EXCERTO SELECIONADO →
Como aquele Verão de Agosto ganhou mais colorido – por instantes até sobrevoei pelas nuvens e estive quase a tocar o céu –, pude admirar a outra fisionomia da cidade, inimaginável para quem nunca a viu a quase 80 metros de altura. Retenho a Igreja dos Congregados, onde durante anos e anos uma senhora idosa vendeu violetas a devotos fregueses, a Rua de 31 de Janeiro por onde correu sangue na revolta de 1891, a Igreja da Lapa onde está o coração de D. Pedro IV, os seculares armazéns das caves do vinho do Porto e o Mosteiro da Serra do Pilar, o Paço Episcopal do Porto e, claro, o rio mágico a correr lentamente para a Foz do Douro, naquele tempo com vaporetos, barcos rabelos a transportar pipas de vinho no cais de Gaia, barcaças de carvão atracadas na Ribeira do Porto, com homens e mulheres numa azáfama constante feita de suor e lágrimas para sempre imortalizadas no poético filme Douro, Faina Fluvial, de Manoel de Oliveira.

Dias luminosos

Em outros ângulos da torre e com dias luminosos, consegue-se visualizar os telhados de centenas de edifícios e prédios do Porto, o Restaurante Portucale, situado no 14.º andar da Cooperativa dos Pedreiros, a Igreja do Bonfim, a zona Oriental da cidade e lá ao longe, a perder de vista, as curvas e contracurvas dos montes e serranias de Valongo. Quem disse que a cidade era cinzenta e triste só a viu de raspão. Ao longe e admirada dos céus ganha outro colorido, formas, texturas.

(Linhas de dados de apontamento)
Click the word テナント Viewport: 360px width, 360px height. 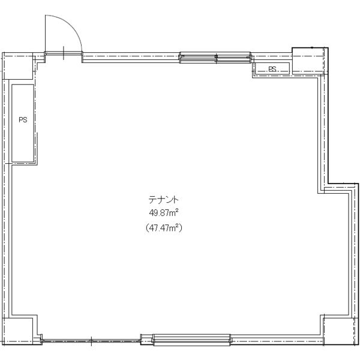tap(163, 200)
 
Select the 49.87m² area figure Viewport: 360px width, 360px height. tap(164, 213)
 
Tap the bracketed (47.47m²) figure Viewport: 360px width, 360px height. tap(164, 228)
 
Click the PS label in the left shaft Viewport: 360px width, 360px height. tap(23, 119)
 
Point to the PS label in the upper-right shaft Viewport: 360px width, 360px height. tap(272, 69)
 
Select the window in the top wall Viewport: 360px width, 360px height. tap(215, 57)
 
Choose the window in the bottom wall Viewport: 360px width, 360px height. tap(192, 340)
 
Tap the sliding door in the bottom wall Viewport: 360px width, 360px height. tap(91, 340)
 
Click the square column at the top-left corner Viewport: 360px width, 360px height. tap(17, 66)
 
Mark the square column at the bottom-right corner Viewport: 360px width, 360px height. tap(341, 331)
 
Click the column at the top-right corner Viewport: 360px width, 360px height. tap(310, 61)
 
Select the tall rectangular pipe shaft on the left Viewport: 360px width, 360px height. tap(23, 123)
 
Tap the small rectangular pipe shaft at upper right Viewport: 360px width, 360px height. tap(272, 68)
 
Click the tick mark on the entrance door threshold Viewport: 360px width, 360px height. tap(64, 53)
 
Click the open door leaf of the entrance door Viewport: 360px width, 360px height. tap(46, 34)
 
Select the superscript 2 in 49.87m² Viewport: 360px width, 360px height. tap(177, 211)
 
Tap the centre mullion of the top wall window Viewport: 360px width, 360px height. tap(216, 57)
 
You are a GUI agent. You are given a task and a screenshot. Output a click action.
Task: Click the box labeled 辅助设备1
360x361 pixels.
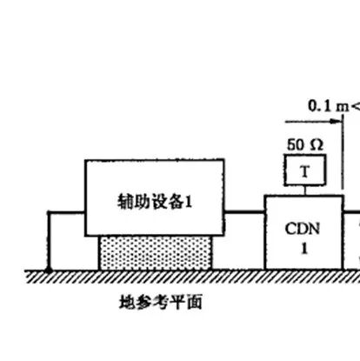[x=155, y=197]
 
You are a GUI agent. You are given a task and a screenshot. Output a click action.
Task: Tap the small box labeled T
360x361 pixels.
[x=305, y=170]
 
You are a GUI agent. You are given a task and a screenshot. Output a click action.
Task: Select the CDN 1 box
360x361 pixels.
[x=304, y=232]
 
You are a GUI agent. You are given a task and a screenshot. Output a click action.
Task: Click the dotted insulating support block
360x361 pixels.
[x=155, y=253]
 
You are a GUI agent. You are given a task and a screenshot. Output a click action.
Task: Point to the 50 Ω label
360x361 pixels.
[x=305, y=144]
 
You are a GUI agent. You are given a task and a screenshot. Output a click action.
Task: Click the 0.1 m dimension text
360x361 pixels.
[x=329, y=106]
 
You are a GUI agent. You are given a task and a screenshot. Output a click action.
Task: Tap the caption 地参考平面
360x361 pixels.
[x=161, y=302]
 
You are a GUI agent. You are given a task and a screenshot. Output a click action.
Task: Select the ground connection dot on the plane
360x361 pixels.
[x=49, y=271]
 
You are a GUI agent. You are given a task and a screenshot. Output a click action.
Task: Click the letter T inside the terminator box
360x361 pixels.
[x=304, y=171]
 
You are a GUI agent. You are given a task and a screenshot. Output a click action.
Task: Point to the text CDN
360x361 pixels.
[x=303, y=229]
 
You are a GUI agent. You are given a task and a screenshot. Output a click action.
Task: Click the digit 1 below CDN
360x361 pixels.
[x=304, y=248]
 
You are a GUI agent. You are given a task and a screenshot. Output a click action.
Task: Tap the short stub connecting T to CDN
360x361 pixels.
[x=304, y=191]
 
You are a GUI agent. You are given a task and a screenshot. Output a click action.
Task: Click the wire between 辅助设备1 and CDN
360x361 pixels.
[x=244, y=212]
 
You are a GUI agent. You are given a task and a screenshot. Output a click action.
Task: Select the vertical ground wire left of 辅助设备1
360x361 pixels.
[x=49, y=241]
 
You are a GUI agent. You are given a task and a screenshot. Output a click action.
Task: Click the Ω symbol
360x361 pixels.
[x=317, y=144]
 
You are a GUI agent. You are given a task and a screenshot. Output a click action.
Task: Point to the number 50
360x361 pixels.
[x=296, y=144]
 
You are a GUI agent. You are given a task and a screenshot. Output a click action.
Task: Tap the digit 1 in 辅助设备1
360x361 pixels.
[x=189, y=202]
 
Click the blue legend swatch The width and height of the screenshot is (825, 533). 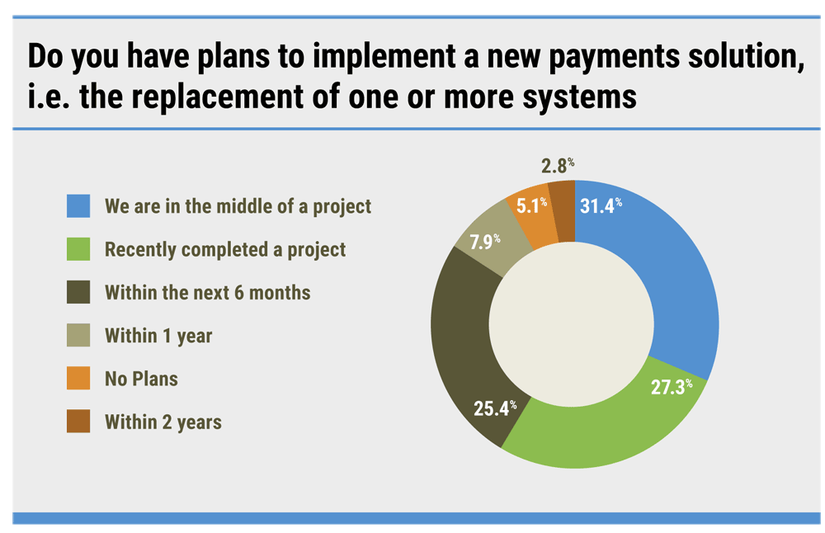tap(78, 205)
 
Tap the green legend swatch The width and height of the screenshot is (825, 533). tap(78, 249)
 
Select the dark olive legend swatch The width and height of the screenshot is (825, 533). tap(78, 292)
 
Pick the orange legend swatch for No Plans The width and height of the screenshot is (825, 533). tap(78, 379)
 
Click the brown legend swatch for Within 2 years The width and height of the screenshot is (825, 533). tap(78, 422)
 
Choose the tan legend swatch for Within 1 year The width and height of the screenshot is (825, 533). tap(78, 335)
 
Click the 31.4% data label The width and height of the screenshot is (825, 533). tap(601, 205)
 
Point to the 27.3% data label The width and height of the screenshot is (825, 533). tap(672, 387)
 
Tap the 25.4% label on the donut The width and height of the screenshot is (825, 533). tap(495, 408)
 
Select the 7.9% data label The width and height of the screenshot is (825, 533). tap(484, 242)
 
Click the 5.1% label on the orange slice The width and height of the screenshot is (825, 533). tap(531, 205)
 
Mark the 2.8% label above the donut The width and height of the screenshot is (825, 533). tap(558, 166)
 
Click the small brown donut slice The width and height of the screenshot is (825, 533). tap(562, 211)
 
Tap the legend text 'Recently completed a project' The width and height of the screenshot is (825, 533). tap(225, 249)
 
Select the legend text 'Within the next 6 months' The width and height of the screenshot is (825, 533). tap(208, 293)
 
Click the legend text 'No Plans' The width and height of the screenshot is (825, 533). tap(142, 379)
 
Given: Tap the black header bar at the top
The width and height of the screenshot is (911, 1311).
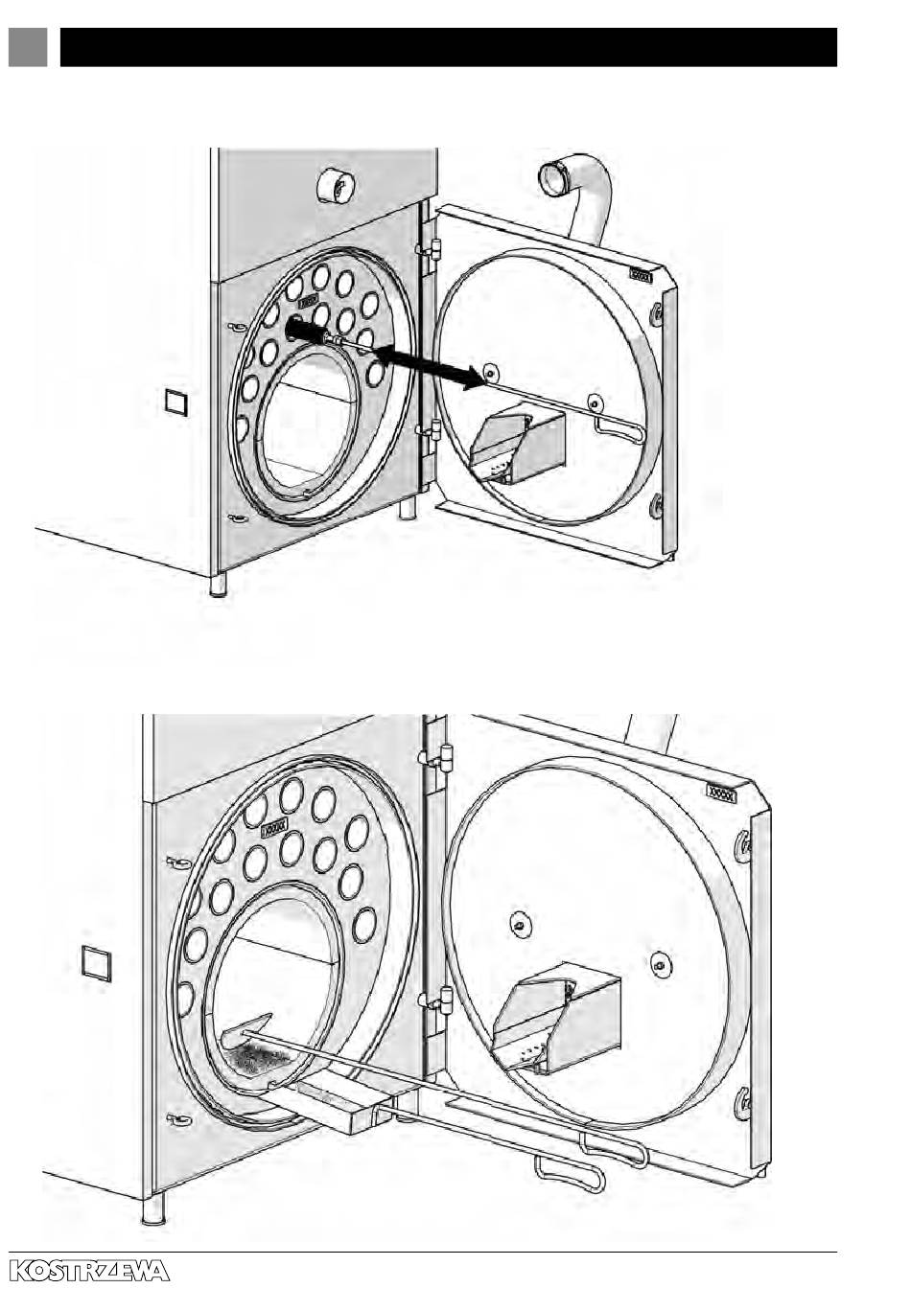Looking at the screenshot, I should [448, 47].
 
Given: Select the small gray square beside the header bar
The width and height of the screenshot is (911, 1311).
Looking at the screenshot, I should [28, 47].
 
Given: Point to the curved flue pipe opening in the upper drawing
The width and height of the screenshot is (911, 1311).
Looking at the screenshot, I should [555, 179].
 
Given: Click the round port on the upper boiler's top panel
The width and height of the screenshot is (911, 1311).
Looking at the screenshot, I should [335, 184].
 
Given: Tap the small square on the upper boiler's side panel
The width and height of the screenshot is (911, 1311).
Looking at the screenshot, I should [175, 402].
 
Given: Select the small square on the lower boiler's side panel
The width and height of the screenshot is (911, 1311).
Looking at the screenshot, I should [96, 963].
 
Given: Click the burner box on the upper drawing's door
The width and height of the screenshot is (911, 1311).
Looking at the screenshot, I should [518, 447].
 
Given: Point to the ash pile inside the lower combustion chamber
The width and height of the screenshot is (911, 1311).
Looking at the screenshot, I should [257, 1057].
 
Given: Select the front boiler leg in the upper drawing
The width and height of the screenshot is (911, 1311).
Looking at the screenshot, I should [219, 585].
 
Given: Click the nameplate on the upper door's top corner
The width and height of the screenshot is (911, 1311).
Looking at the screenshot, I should [641, 275].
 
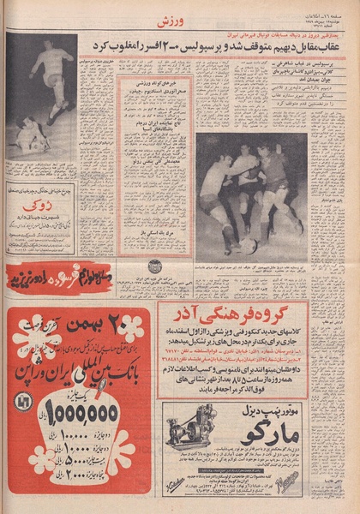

OBJETIVO DO EXERCÍCIO →
Prossiga, por favor, o excerto sobre o Porto visto do alto da torre, a partir da última frase.

RESULTADO DO EXERCÍCIO →
Muitos anos depois, retenho as leituras e os ensinamentos do professor e grande investigador portuense Xavier Coutinho (que tive o privilégio de conhecer no decorrer de uma visita ao Palácio do Freixo, igualmente, construído sob o risco de Nasoni) e um precioso livro do historiador Robert Smith. Fiquei mais rico ao ler os seus estudos, ainda hoje referência obrigatória para quem quer saber mais além das pedras. Na minha memória ficará para sempre a odisseia daquele célebre mês de Agosto em que subi à torre mais alta de Portugal, escutei os sons da torre sineira e observei ao perto o enorme relógio – ainda marca o ritmo da cidade –, e em que, depois de atingir o paraíso, olhei com espanto e admiração o Porto da minha infância. Um dia destes voltarei ao lugar onde fui feliz.